**Exercise data:**
##########

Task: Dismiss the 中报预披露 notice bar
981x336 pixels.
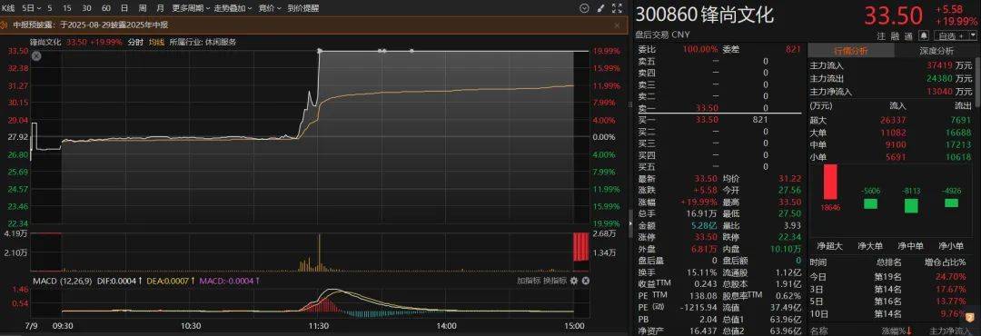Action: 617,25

##########

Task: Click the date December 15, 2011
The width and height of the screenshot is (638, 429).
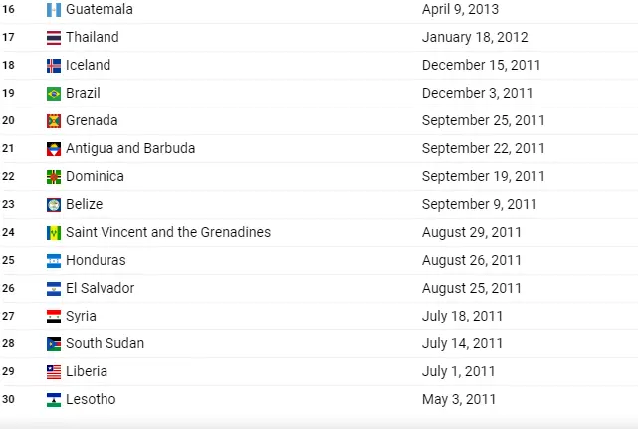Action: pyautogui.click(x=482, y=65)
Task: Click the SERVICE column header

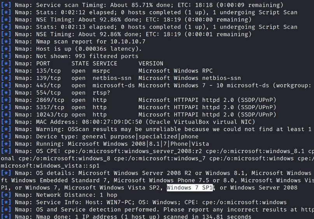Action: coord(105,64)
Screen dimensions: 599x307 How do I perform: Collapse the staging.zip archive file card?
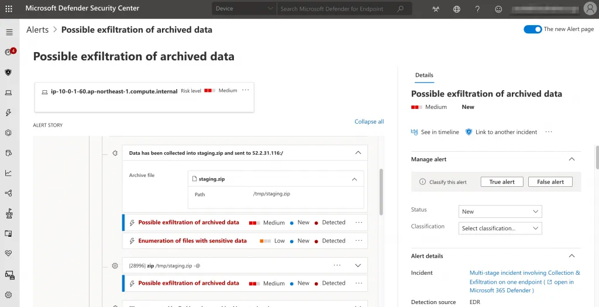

##########

**Problem description:** Range to copy from the records above: the line containing "The width and" to the line containing "Screen dimensions: 599x307", both included. Output those lines exactly and only those, skipping pictures.

**Task solution:**
The width and height of the screenshot is (638, 429).
Action: pyautogui.click(x=482, y=65)
Task: Click the SERVICE column header

Action: coord(105,64)
Screen dimensions: 599x307 How do I perform: Collapse the staging.zip archive file card?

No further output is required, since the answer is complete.